> [INPUT DATA]:
· · · · ·
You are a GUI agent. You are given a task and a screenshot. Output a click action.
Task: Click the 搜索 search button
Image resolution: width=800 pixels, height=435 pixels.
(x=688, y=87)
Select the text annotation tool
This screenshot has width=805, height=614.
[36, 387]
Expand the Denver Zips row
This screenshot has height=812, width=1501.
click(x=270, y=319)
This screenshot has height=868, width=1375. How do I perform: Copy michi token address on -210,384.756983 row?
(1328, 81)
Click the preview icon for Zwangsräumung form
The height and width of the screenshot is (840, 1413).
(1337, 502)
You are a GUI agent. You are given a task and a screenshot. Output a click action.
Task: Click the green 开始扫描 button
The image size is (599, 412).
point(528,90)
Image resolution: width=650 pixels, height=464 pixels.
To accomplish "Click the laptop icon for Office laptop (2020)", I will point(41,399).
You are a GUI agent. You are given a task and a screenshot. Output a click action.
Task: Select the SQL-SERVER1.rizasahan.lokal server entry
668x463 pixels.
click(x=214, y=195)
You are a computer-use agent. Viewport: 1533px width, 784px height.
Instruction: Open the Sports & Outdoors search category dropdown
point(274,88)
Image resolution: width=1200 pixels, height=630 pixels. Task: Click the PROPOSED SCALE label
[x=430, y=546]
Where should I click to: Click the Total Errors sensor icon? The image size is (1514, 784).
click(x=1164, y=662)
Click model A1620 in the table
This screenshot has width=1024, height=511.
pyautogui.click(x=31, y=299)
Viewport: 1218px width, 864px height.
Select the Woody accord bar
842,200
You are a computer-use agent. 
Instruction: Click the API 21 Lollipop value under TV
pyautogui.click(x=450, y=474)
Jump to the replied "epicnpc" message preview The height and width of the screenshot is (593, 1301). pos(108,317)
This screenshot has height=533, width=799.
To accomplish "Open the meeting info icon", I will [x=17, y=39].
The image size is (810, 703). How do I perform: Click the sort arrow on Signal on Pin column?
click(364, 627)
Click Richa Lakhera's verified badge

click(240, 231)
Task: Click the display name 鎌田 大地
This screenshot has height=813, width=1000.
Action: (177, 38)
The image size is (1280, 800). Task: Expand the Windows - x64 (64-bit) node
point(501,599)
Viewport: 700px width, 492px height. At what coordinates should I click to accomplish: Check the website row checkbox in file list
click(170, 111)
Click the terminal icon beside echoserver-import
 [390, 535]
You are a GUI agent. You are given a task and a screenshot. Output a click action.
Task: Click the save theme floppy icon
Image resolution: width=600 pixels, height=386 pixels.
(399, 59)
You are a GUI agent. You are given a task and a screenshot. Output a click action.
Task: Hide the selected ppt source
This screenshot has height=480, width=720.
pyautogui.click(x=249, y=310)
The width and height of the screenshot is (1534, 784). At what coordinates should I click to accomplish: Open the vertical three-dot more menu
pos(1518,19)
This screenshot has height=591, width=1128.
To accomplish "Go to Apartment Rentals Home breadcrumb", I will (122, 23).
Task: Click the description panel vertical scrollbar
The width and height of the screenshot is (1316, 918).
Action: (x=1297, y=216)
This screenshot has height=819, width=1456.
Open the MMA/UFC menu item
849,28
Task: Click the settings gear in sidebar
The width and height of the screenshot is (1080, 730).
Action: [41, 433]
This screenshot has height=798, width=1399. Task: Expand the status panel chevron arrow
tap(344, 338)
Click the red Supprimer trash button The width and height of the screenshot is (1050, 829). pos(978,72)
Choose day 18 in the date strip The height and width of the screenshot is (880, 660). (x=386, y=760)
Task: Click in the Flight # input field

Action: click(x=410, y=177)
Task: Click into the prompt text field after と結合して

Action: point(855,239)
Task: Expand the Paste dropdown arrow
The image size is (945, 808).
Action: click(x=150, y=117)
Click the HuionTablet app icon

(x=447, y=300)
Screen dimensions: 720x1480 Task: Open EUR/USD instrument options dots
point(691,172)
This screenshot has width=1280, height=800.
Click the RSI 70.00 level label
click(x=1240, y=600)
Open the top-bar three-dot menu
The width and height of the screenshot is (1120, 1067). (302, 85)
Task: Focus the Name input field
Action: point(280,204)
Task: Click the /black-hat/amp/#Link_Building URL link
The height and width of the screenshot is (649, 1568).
· · · · ·
> [WHAT YOU NEED TO DO]:
Rewrite the lines starting at the one containing "This screenshot has height=798, width=1399." and ending at the end of the records, replacing "Expand" with "Open" and leaving everything else unchanged.

> [THE COMPLETED TASK]:
This screenshot has height=798, width=1399. Task: Open the status panel chevron arrow
tap(344, 338)
Click the red Supprimer trash button The width and height of the screenshot is (1050, 829). pos(978,72)
Choose day 18 in the date strip The height and width of the screenshot is (880, 660). (x=386, y=760)
Task: Click in the Flight # input field

Action: click(x=410, y=177)
Task: Click into the prompt text field after と結合して

Action: point(855,239)
Task: Open the Paste dropdown arrow
The image size is (945, 808).
Action: click(x=150, y=117)
Click the HuionTablet app icon

(x=447, y=300)
Screen dimensions: 720x1480 Task: Open EUR/USD instrument options dots
point(691,172)
This screenshot has width=1280, height=800.
Click the RSI 70.00 level label
click(x=1240, y=600)
Open the top-bar three-dot menu
The width and height of the screenshot is (1120, 1067). (302, 85)
Task: Focus the Name input field
Action: point(280,204)
Task: Click the /black-hat/amp/#Link_Building URL link
The height and width of the screenshot is (649, 1568).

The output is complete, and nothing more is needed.